| Excerpted records |
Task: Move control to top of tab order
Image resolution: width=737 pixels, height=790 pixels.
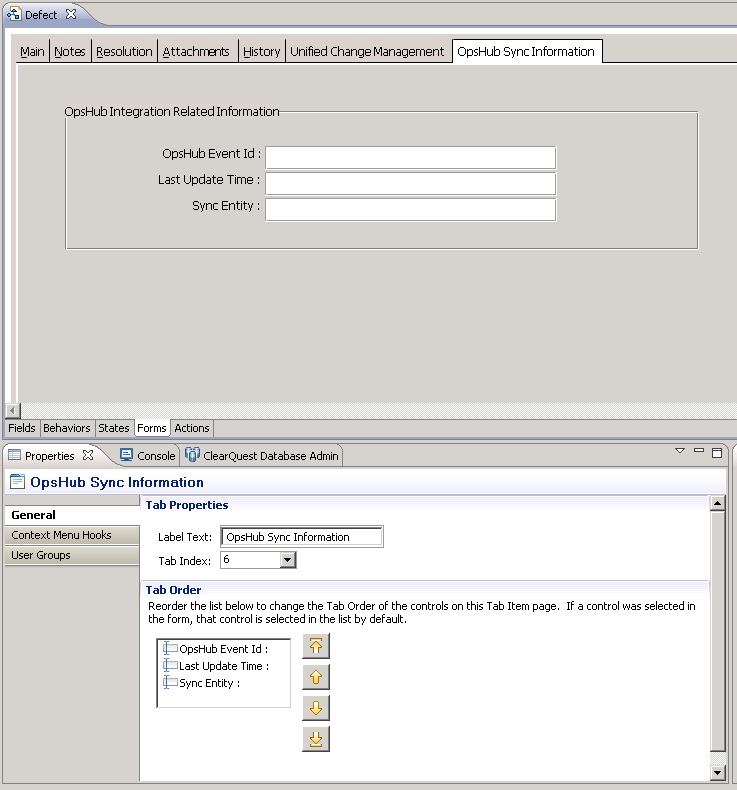Action: 316,646
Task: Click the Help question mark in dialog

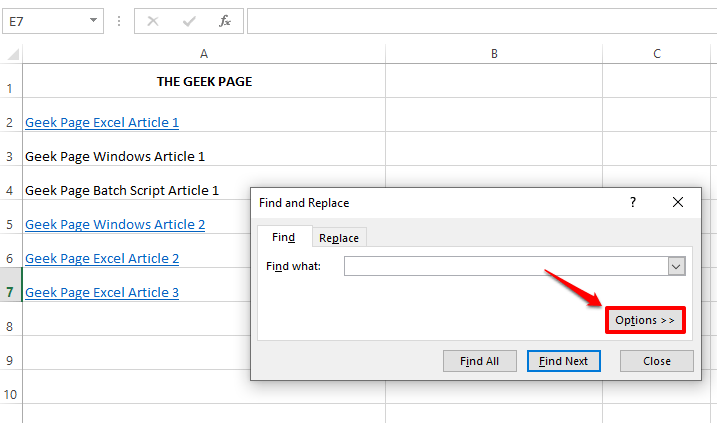Action: tap(632, 202)
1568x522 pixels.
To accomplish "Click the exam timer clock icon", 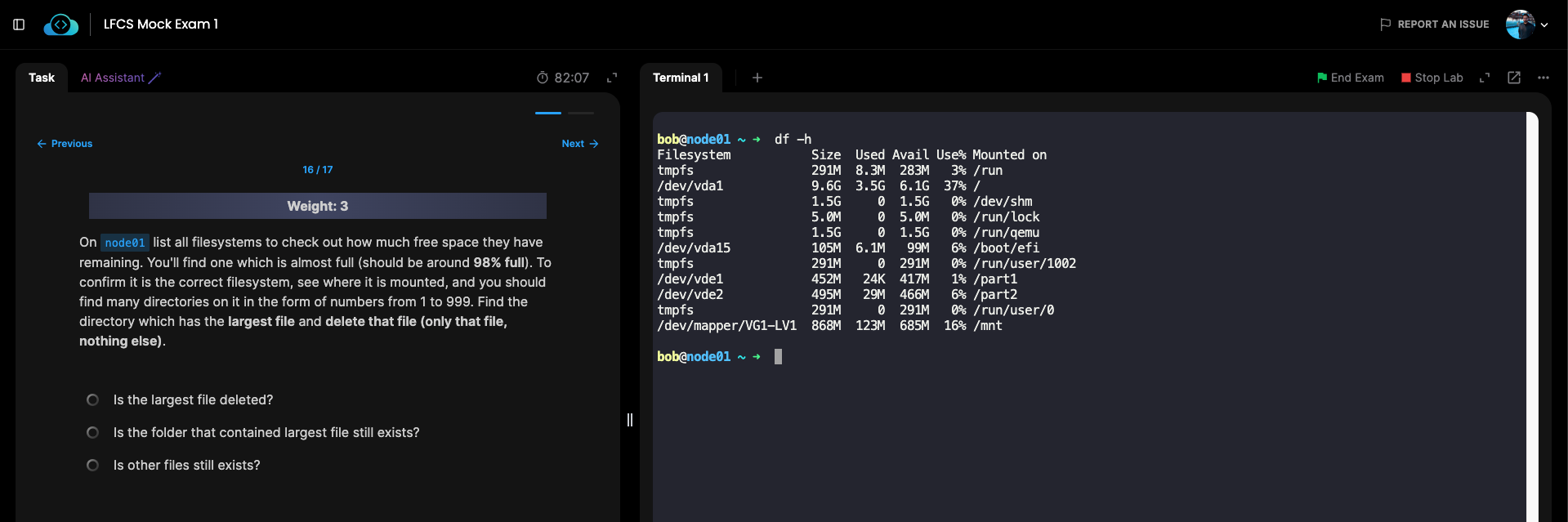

| Work instructions |
Make an exact copy of all the material, but keep the pictures out of it.

| Output of the exercise |
Task: Move control to top of tab order
Image resolution: width=737 pixels, height=790 pixels.
Action: 316,646
Task: Click the Help question mark in dialog

Action: tap(632, 202)
1568x522 pixels.
To accomplish "Click the exam timer clock icon", 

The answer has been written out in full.